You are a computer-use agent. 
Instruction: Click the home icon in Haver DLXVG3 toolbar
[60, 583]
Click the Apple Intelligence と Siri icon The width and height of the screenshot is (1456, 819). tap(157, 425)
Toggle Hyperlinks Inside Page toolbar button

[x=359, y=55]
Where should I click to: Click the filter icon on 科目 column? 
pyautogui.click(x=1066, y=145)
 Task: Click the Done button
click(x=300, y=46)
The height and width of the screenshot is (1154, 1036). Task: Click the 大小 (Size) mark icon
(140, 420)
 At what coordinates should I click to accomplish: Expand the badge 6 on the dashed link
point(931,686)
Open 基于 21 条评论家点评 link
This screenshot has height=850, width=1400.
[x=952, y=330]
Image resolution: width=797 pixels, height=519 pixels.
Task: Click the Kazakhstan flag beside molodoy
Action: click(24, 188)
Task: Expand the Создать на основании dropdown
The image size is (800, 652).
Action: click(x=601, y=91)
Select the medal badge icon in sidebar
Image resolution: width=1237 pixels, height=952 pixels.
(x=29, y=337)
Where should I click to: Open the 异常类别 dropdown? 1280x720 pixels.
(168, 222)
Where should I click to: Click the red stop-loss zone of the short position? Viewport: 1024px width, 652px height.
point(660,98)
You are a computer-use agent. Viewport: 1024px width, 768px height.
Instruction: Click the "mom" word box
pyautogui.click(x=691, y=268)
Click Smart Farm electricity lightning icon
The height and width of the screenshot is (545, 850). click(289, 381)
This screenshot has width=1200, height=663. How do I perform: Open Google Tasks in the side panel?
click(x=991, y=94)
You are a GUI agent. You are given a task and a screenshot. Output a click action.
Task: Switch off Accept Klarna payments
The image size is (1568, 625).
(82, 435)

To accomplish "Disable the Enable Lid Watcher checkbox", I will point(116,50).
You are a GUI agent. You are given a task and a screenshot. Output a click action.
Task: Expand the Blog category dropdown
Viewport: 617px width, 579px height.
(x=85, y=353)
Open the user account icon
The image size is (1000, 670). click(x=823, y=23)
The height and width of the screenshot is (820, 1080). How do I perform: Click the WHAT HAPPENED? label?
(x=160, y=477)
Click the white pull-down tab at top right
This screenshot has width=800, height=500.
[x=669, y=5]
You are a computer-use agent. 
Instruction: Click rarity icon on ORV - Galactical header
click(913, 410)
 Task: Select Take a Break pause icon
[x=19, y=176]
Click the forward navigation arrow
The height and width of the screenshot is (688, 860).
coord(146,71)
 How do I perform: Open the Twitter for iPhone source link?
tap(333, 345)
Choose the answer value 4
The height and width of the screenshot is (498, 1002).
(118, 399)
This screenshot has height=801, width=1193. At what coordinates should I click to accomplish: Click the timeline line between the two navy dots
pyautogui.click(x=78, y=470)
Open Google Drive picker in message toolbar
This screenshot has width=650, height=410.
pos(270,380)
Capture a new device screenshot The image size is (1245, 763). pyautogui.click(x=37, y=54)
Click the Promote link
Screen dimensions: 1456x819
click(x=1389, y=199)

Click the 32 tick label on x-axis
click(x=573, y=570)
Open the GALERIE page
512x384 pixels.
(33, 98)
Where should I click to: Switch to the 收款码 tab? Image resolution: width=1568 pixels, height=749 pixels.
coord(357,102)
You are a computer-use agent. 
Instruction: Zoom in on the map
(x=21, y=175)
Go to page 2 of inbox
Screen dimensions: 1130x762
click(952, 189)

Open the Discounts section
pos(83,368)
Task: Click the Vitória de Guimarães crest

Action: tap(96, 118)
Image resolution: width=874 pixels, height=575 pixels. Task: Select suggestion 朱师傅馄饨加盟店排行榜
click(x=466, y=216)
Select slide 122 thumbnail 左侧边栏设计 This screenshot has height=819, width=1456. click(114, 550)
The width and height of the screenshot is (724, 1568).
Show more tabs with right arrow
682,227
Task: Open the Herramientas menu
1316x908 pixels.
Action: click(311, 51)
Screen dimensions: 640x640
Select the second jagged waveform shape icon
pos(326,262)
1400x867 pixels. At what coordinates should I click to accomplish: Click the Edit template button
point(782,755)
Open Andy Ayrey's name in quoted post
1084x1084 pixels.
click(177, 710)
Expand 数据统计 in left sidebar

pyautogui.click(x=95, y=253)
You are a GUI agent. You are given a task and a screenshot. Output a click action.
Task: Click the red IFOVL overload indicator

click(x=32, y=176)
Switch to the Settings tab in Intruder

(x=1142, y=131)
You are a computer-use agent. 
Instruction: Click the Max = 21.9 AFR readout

▬▬▬▬▬▬▬▬▬▬

_Written instruction:_ Put every line of the data above into a JSON list of strings, one string per line, leaving out blank lines.

_Completed task:_
[
  "You are a computer-use agent. ",
  "Instruction: Click the home icon in Haver DLXVG3 toolbar",
  "[60, 583]",
  "Click the Apple Intelligence と Siri icon The width and height of the screenshot is (1456, 819). tap(157, 425)",
  "Toggle Hyperlinks Inside Page toolbar button",
  "[x=359, y=55]",
  "Where should I click to: Click the filter icon on 科目 column? ",
  "pyautogui.click(x=1066, y=145)",
  " Task: Click the Done button",
  "click(x=300, y=46)",
  "The height and width of the screenshot is (1154, 1036). Task: Click the 大小 (Size) mark icon",
  "(140, 420)",
  " At what coordinates should I click to accomplish: Expand the badge 6 on the dashed link",
  "point(931,686)",
  "Open 基于 21 条评论家点评 link",
  "This screenshot has height=850, width=1400.",
  "[x=952, y=330]",
  "Image resolution: width=797 pixels, height=519 pixels.",
  "Task: Click the Kazakhstan flag beside molodoy",
  "Action: click(24, 188)",
  "Task: Expand the Создать на основании dropdown",
  "The image size is (800, 652).",
  "Action: click(x=601, y=91)",
  "Select the medal badge icon in sidebar",
  "Image resolution: width=1237 pixels, height=952 pixels.",
  "(x=29, y=337)",
  "Where should I click to: Open the 异常类别 dropdown? 1280x720 pixels.",
  "(168, 222)",
  "Where should I click to: Click the red stop-loss zone of the short position? Viewport: 1024px width, 652px height.",
  "point(660,98)",
  "You are a computer-use agent. Viewport: 1024px width, 768px height.",
  "Instruction: Click the \"mom\" word box",
  "pyautogui.click(x=691, y=268)",
  "Click Smart Farm electricity lightning icon",
  "The height and width of the screenshot is (545, 850). click(289, 381)",
  "This screenshot has width=1200, height=663. How do I perform: Open Google Tasks in the side panel?",
  "click(x=991, y=94)",
  "You are a GUI agent. You are given a task and a screenshot. Output a click action.",
  "Task: Switch off Accept Klarna payments",
  "The image size is (1568, 625).",
  "(82, 435)",
  "To accomplish \"Disable the Enable Lid Watcher checkbox\", I will point(116,50).",
  "You are a GUI agent. You are given a task and a screenshot. Output a click action.",
  "Task: Expand the Blog category dropdown",
  "Viewport: 617px width, 579px height.",
  "(x=85, y=353)",
  "Open the user account icon",
  "The image size is (1000, 670). click(x=823, y=23)",
  "The height and width of the screenshot is (820, 1080). How do I perform: Click the WHAT HAPPENED? label?",
  "(x=160, y=477)",
  "Click the white pull-down tab at top right",
  "This screenshot has width=800, height=500.",
  "[x=669, y=5]",
  "You are a computer-use agent. ",
  "Instruction: Click rarity icon on ORV - Galactical header",
  "click(913, 410)",
  " Task: Select Take a Break pause icon",
  "[x=19, y=176]",
  "Click the forward navigation arrow",
  "The height and width of the screenshot is (688, 860).",
  "coord(146,71)",
  " How do I perform: Open the Twitter for iPhone source link?",
  "tap(333, 345)",
  "Choose the answer value 4",
  "The height and width of the screenshot is (498, 1002).",
  "(118, 399)",
  "This screenshot has height=801, width=1193. At what coordinates should I click to accomplish: Click the timeline line between the two navy dots",
  "pyautogui.click(x=78, y=470)",
  "Open Google Drive picker in message toolbar",
  "This screenshot has width=650, height=410.",
  "pos(270,380)",
  "Capture a new device screenshot The image size is (1245, 763). pyautogui.click(x=37, y=54)",
  "Click the Promote link",
  "Screen dimensions: 1456x819",
  "click(x=1389, y=199)",
  "Click the 32 tick label on x-axis",
  "click(x=573, y=570)",
  "Open the GALERIE page",
  "512x384 pixels.",
  "(33, 98)",
  "Where should I click to: Switch to the 收款码 tab? Image resolution: width=1568 pixels, height=749 pixels.",
  "coord(357,102)",
  "You are a computer-use agent. ",
  "Instruction: Zoom in on the map",
  "(x=21, y=175)",
  "Go to page 2 of inbox",
  "Screen dimensions: 1130x762",
  "click(952, 189)",
  "Open the Discounts section",
  "pos(83,368)",
  "Task: Click the Vitória de Guimarães crest",
  "Action: tap(96, 118)",
  "Image resolution: width=874 pixels, height=575 pixels. Task: Select suggestion 朱师傅馄饨加盟店排行榜",
  "click(x=466, y=216)",
  "Select slide 122 thumbnail 左侧边栏设计 This screenshot has height=819, width=1456. click(114, 550)",
  "The width and height of the screenshot is (724, 1568).",
  "Show more tabs with right arrow",
  "682,227",
  "Task: Open the Herramientas menu",
  "1316x908 pixels.",
  "Action: click(311, 51)",
  "Screen dimensions: 640x640",
  "Select the second jagged waveform shape icon",
  "pos(326,262)",
  "1400x867 pixels. At what coordinates should I click to accomplish: Click the Edit template button",
  "point(782,755)",
  "Open Andy Ayrey's name in quoted post",
  "1084x1084 pixels.",
  "click(177, 710)",
  "Expand 数据统计 in left sidebar",
  "pyautogui.click(x=95, y=253)",
  "You are a GUI agent. You are given a task and a screenshot. Output a click action.",
  "Task: Click the red IFOVL overload indicator",
  "click(x=32, y=176)",
  "Switch to the Settings tab in Intruder",
  "(x=1142, y=131)",
  "You are a computer-use agent. ",
  "Instruction: Click the Max = 21.9 AFR readout"
]